▶ Stated problem:
Render every line of the items below as a JSON list of strings, one string per line, leaving out any blank lines.

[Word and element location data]

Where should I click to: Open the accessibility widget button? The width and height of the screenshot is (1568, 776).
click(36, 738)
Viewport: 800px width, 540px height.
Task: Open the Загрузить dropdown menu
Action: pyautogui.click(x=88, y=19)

▶ Complete output:
[
  "Where should I click to: Open the accessibility widget button? The width and height of the screenshot is (1568, 776).",
  "click(36, 738)",
  "Viewport: 800px width, 540px height.",
  "Task: Open the Загрузить dropdown menu",
  "Action: pyautogui.click(x=88, y=19)"
]